Like everyone diagnosed with MS, you go through motions and emotions. You attempt to find solace with your family at first, your friends sometime after. When I was diagnosed, my family was in Belgium, 880km south east of Ireland. The fact that I was diagnosed 2.5 years after moving to Ireland, the country of my dreams, made my diagnosis feel very raw at first.
When the day of relocating to Ireland arrived, after many ways years of trying to fit in in Belgium, I was over the moon. Invincible. I felt like Wonder Woman without the funny costume. I enjoyed my job, built a new life and loved every minute of it. Then my body started misbehaving and it seemed a little too weird for comfort.
In between feeling those first symptoms and being diagnosed, it went fast. Rollercoaster-ride-times-ten-fast. Perhaps that was half my salvation, as I simply didn’t have time to fret about it. Then it happened, Beaumont Hospital, a neurologist, everything that didn’t fit in with what I hoped my life in Ireland would be like. But it happened, and I had to cope. Just like everyone else with MS.
After being diagnosed, I worked hard at the expense of my physical being and social life. The odd thing was that I loved every moment of it, because MS gave me a new attitude towards life: whatever you do, do it well, but enjoy it. Laid back attitude before diagnosis, truly philosophical after.

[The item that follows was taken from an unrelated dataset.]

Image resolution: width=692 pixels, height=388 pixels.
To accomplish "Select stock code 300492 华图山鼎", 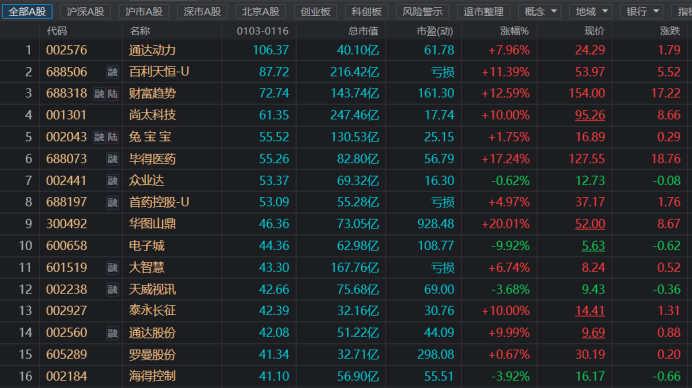I will click(67, 224).
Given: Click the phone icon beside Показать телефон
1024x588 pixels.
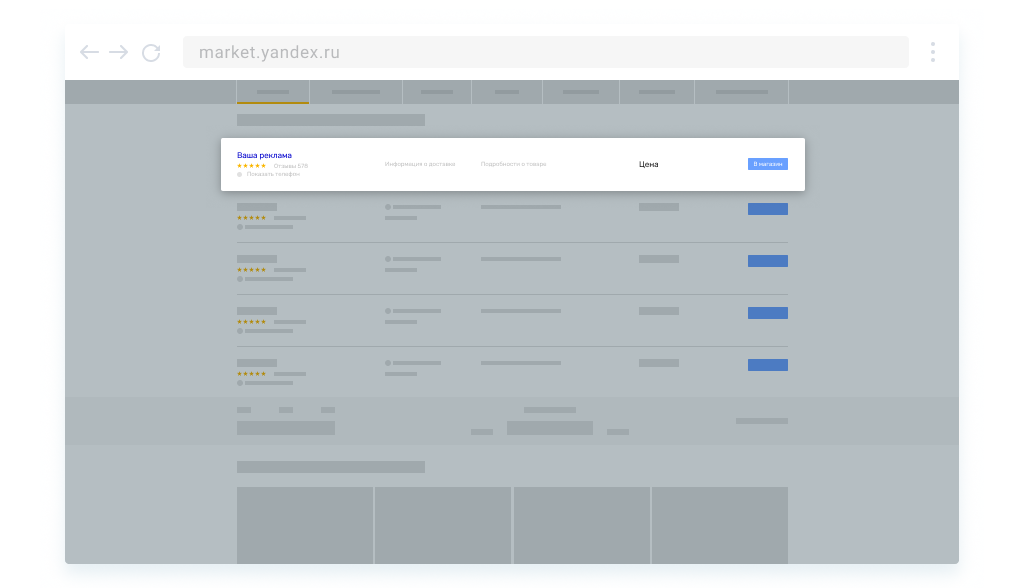Looking at the screenshot, I should coord(240,175).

As time moved on however, absences from work became very frequent and lasted longer and longer. I became a liability to myself and to my employer as I refused to see that retiring was the only option left. Four years after my diagnosis, fatigue, trigeminal and other nerve pains decided it was time for me to go.
Retiring was a shock to many, but professionally, it was the best decision ever made. Somehow I felt as if I was presented with a new life, no more falling asleep at work, in cinemas, at parties or lying awake at night of facial and neuropathic pains. From that day onward, I was able to breathe and sleep whenever I needed to without having to justify why.
The first year of my retirement was spent talking with family and friends, readjusting priorities, going to many GP and hospital appointments and reaching out online. Friends kept telling me to write a book about my experiences in Ireland and I laughed at the idea, but slowly a little seed started to grow and eventually I sat back and started to write.
I am still avidly blogging on ‘Ireland, Multiple Sclerosis & Me.’ It became a chance to give to other people the strength I felt under MS’s spell. Giving a very honest account of what life with MS is, voluntarily advocating for and with MS Ireland, and writing now fills my days, even when I have to rest and sleep every 3 hours. Nine years after diagnosis: carpe diem. Every single day.